Faulconer looks and acts the part. A San Diego State University grad and former PR man, Faulconer is the city’s longest tenured councilman, representing beach communities and Point Loma. His past support for pension reforms, competitive bidding for city services and the tourism industry puts him in lockstep with Sanders and the center-right coalition that backed him.
That coalition picked Faulconer as its candidate at a series of meetings, culminating in one in late August at the La Jolla home of a prominent developer. The decision cleared the Republican field for Faulconer.
On the campaign trail, Faulconer talked about meat-and-potatoes subjects: public safety, infrastructure, job creation. But his style reflected a change in rhetoric sparked by Filner’s successful narrative that the city’s diverse neighborhoods had been neglected over the years thanks to downtown boosterism.
Faulconer spoke in Spanish when he announced he was running for mayor. He emphasized ties to black pastors and Asian-Pacific Islander and Hispanic advocacy groups. His most prominent surrogate was Father Joe Carroll, who’s best known for his work on behalf of the city’s homeless population. A diverse group of supporters stood behind Faulconer during his victory speech, where Faulconer talked again and again about nonpartisanship and policies that benefited every neighborhood.
Still, many of the solutions Faulconer offers amount to center-right boilerplate, such as streamlining city permitting and other regulatory processes and saving money through competitive bidding services.
“He’s talked about neighborhoods,” said Erik Bruvold, who heads the National University System Institute for Policy Research, a local right-leaning think tank. “But I don’t think we’ve gotten anything specific that’s much different than the status quo.”
Bruvold said he expected Faulconer to continue policies from the Sanders era and before. That means strong backing for the hotel industry and big business in land-use decisions, and few large-scale shakeups in the city’s fiscal structure.
A glimpse of Faulconer’s vision for the city can be seen through his stances on big upcoming issues. Faulconer supports ballot measures to overturn a development blueprint for Barrio Logan and an increase to the city’s affordable housing fee. He’s against measures to boost the city’s minimum wage and hike taxes to pay for an infrastructure megabond.
Alvarez has opposite positions on all those things. He picked a platform designed to excite the city’s Democratic base.
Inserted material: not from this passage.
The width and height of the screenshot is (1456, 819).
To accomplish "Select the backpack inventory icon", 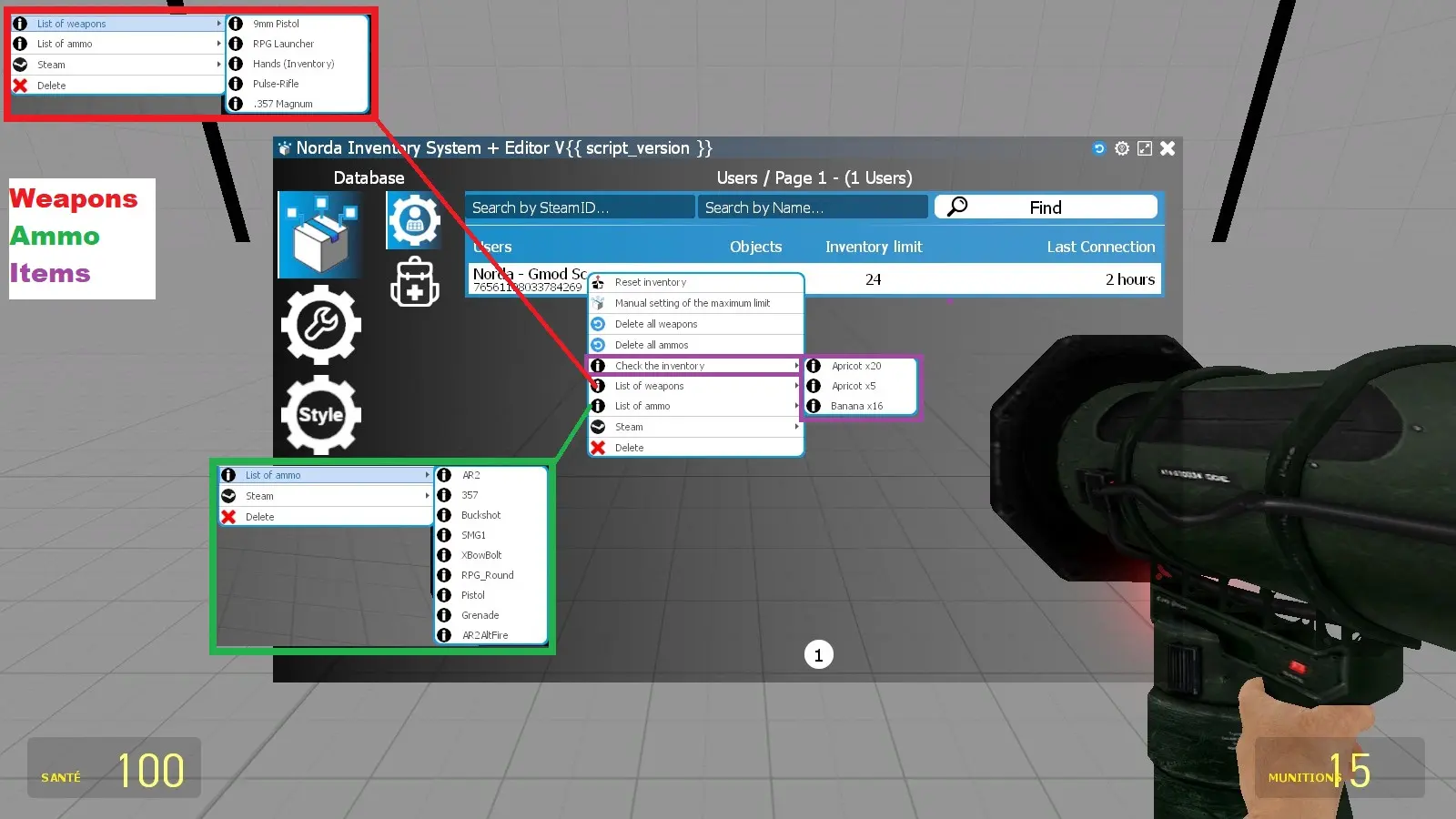I will tap(414, 282).
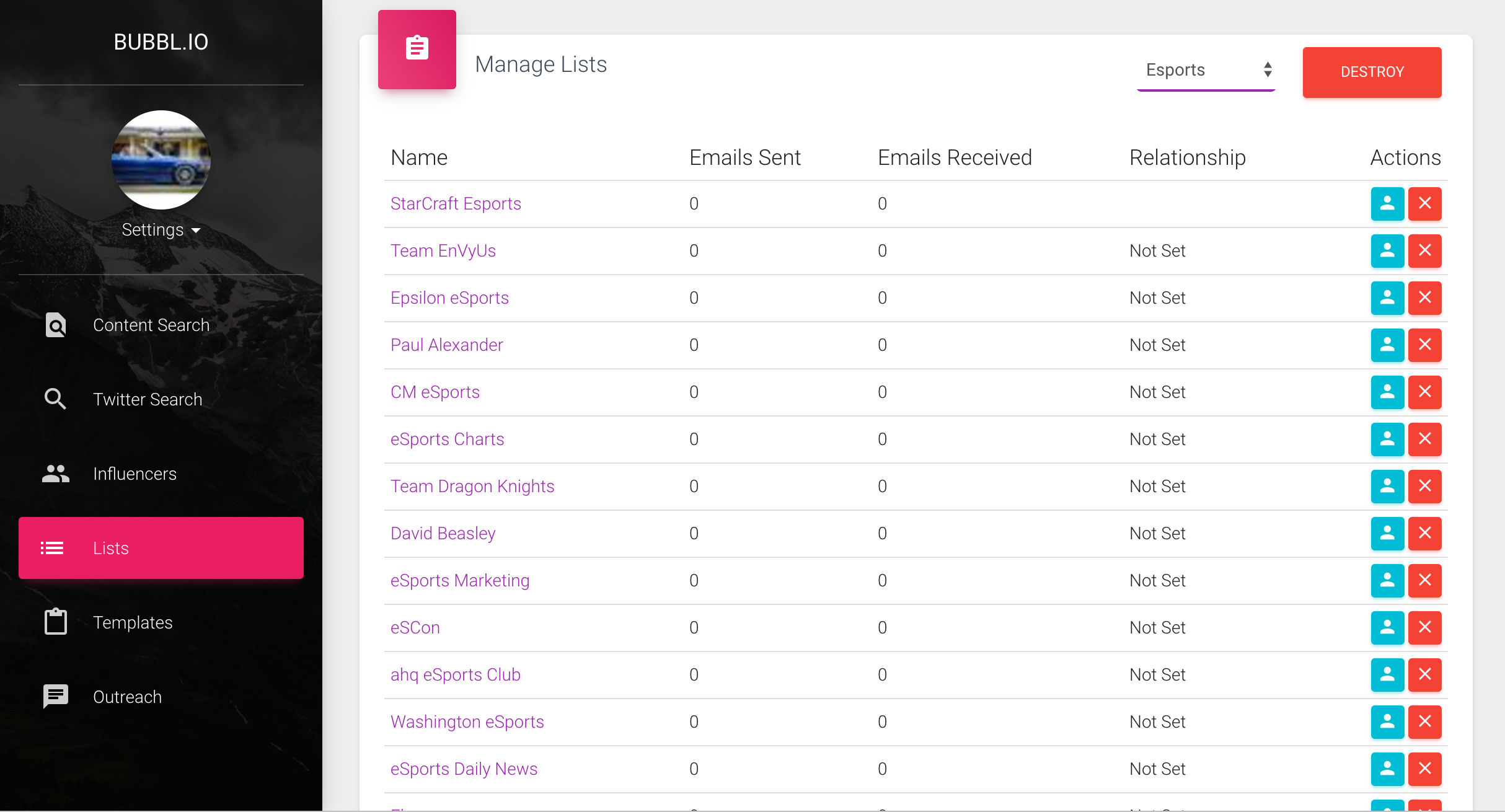Image resolution: width=1505 pixels, height=812 pixels.
Task: Open the Templates sidebar menu entry
Action: click(133, 622)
He emphasized holding landlords accountable for problem properties, environmental activism and providing more city contracts to minority- and women-owned businesses.
He saw enormous spending from labor unions, which raised more than $4 million on his behalf – an amount roughly equivalent to all the money raised for Faulconer and more than 80 percent of Alvarez’s total.
Alvarez’ platform didn’t leave much room for him to court the city’s large block of middle-of-the-road voters. In hindsight, that looks like a huge miscalculation. Turnout appeared to be only slightly higher than the 36 percent who cast votes in last November’s primary. Lower turnout favors Republicans, and it did again Tuesday.